Through the lens of literary history, these first five
novels are all seen as an apprenticeship to what is today considered
Melville’s masterpiece, Moby-Dick; or The Whale, which
first appeared in 1851. A story of monomania
aboard a whaling ship, Moby-Dick is a tremendously
ambitious novel that functions at once as a documentary of life
at sea and a vast philosophical allegory of life in general. No
sacred subject is spared in this bleak and scathing critique of
the known world, as Melville satirizes by turns religious traditions,
moral values, and the literary and political figures of the day.

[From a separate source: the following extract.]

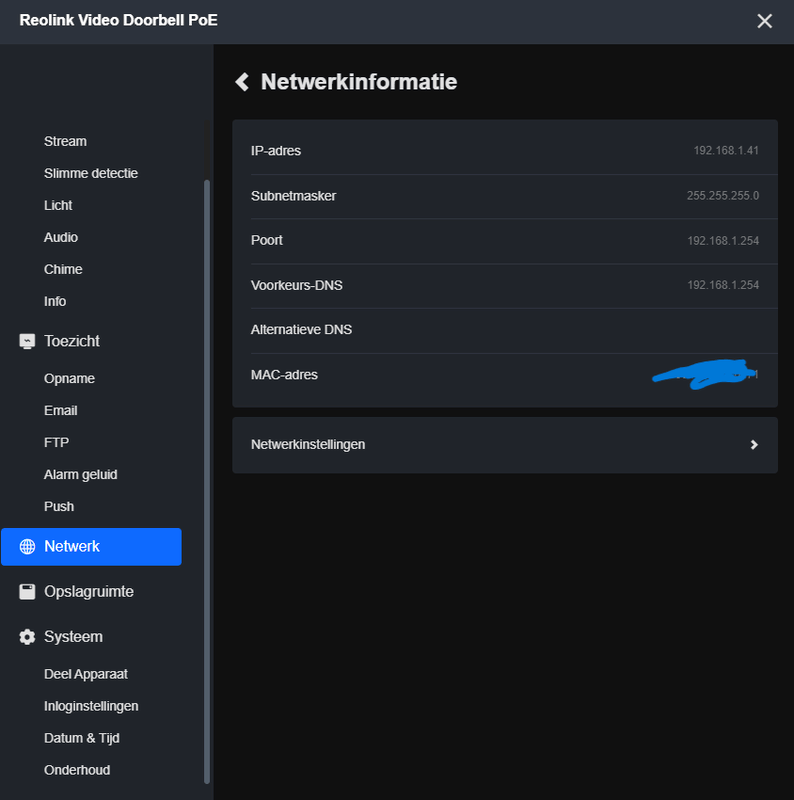Click the Toezicht surveillance camera icon
This screenshot has width=794, height=800.
point(26,341)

Melville was influenced in the writing of Moby-Dick by
the work of Nathaniel Hawthorne, author of The Scarlet Letter, whom
he met in 1850 and to whom he dedicated Moby-Dick. Melville
had long admired Hawthorne’s psychological depth and gothic grimness
and associated Hawthorne with a new, distinctively American literature. Though
the works of Shakespeare and Milton and stories in the Bible (especially
the Old Testament) influenced Moby-Dick, Melville
didn’t look exclusively to celebrated cultural models. He drew on
sources from popular culture as well; whaling narratives, for example,
were popular in the nineteenth century. Melville relied on Thomas Beale’s
encyclopedic Natural History of the Sperm Whale and
the narrative Etchings of a Whaling Cruise, by
J. Ross Browne.
By the 1850s, whaling was a dying
industry. Whales had been hunted into near extinction, and substitutes
for whale oil had been found. Despite its range of cultural references
and affiliation with popular genres, Moby-Dick was
a failure. Its reception led Melville to defy his critics by writing
in an increasingly experimental style and eventually forsaking novels
in favor of poetry. He died in 1891.
Moby-Dick remained largely ignored until
the 1920s, when it was rediscovered and promoted
by literary historians interested in constructing an American literary
tradition. To these critics, Moby-Dick was both
a seminal work elaborating on classic American themes, such as religion,
fate, and economic expansion, and a radically experimental anachronism
that anticipated Modernism in its outsized scope and pastiche of
forms. It stands alongside James Joyce’s Ulysses and
Laurence Sterne’s Tristram Shandy as a novel that
appears bizarre to the point of being unreadable but proves to be
infinitely open to interpretation and discovery.